Thanksgiving!   It's a great holiday.  No presents to buy, no cards to send, no carols to sing, no tree for the cat to pee in and knock down.  All that's required is to eat a delicious meal of turkey/ tofurkey/ turducken/ turcowshrimpporklomeinmooseburger, bask in the love of your family, and give thanks for all those little things that bring sunshine into your life.  Twinkle lights.  Ibuprofen.  Glee.  Your generous snowblower-owning neighbor.  The downside is having to wash 65,000 dishes afterwards, but that's your own fault if you have 22 people over and insist on eating off of real plates.  A communal metal trough is much easier to hose out afterwards.

I celebrated Thanksgiving Part One (aka Thanksgiving: The Stuffening) with my brother, his wife and two daughters the weekend before, at their cabin in Godforsakken, Maine (not its real name).  It's wayyyyyy up in the Great North Woods, on a high bluff overlooking the Penobscot.   To get to it, you have to bump several miles down a dirt logging road, then careen down a set of faint tire ruts through tangled overgrowth for another mile or two.  Normally they use it for summer camping, but my brother got the idea that it would be great to put on an entire Thanksgiving meal there.  The cabin has no running water, no electricity, no beds, and no kitchen to speak of.  No bathroom either.  There's nothing like peeing on frozen, leathery oak leaves and then realizing you forgot to bring along toilet paper. 

Since I wasn't doing any actual cooking, other than showing up with rolls and pie, I was more or less agreeable with this plan.  The turkey was roasted outdoors for 6 hours inside a 55-gallon metal drum, while we all huddled around it, shivering.  I felt like a hobo.  Potatoes, sweet potatoes, and squash were also boiled outside on the fire.  There might have been peas too - my memory is a little hazy due to smoke inhalation.  By the time the little plastic turkey thermometer popped, it had been dark for quite awhile and I couldn't feel my feet anymore.

The main point to this story is that inside the cabin, on the table, I discovered a copy of Guardians of Ga'Hoole "Guide Book to the Great Tree", an encyclopedia of characters and place names from the books.

"Ah!" I said to my nieces.  "You've read these?"

"No," they said.  "We just like reading about the characters."   (Did any of you ever see Metropolitan?  There was a character in it, Tom Townsend, who never read actual books, just literary criticism.  I think this is the situation we're dealing with here) .

So I flipped through to see what the Digger entry said. This is how they described him:

"Digger is quiet, the philosopher of the group...."

Now, I thought....I mean....wasn't he......is that...wasn't Digger kind of hyperactive and talkative??    Or is it just the turkey smoke playing tricks on my memory?

I think it would be helpful to do the same thing for other characters David's played.  Some of these movies, it's probably been awhile since you've seen them, and at this time of year, with all that juicy tryptophan coursing through your system, it's easy to forget who's who.  So here's the expanded Grove edition of Misleading Character Summaries.

Neil Fletcher:  Unassuming.  Gentle.

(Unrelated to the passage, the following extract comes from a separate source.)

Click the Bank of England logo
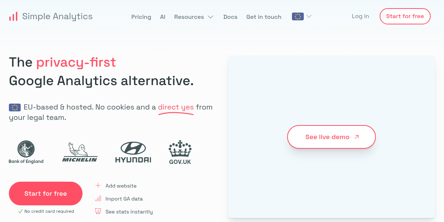 [26, 152]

Wouldn't harm a fly.  He's the one everyone trusts to cow-sit while they're away in Darwin. 

Dilios:  Enjoys dressing in warm, snuggly layers.  Gets really upset if you wash his Pookie Bear or if any of his foods are touching one another on the plate.

Jim DoyleLoves banks.  Banks + Jim 4ever.  Can't get enough of those banks.  Jim's got a fever, and the only cure is banks.

Josh: Devoutly Shaker.  Also, gay.

Gerold: Totally shallow.  Addicted to "Farmville".

Mark Waldman: War profiteer.

By the way, if you hanker for owl pellets (and who doesn't?), there's a virtual owl vomit simulator that lets you dissect your own cyber-pellet and figure out what the owl had for dinner.  (Answer: not Stuart Little. And not those mystery metal flecks either.)  Go to KidWings and click the Virtual Owl Pellet button.

Hey, you know what?  Maybe the owls Spartans would have won the battle of Thermopylae if they hadn't kept breaking into slow motion in the middle of battle.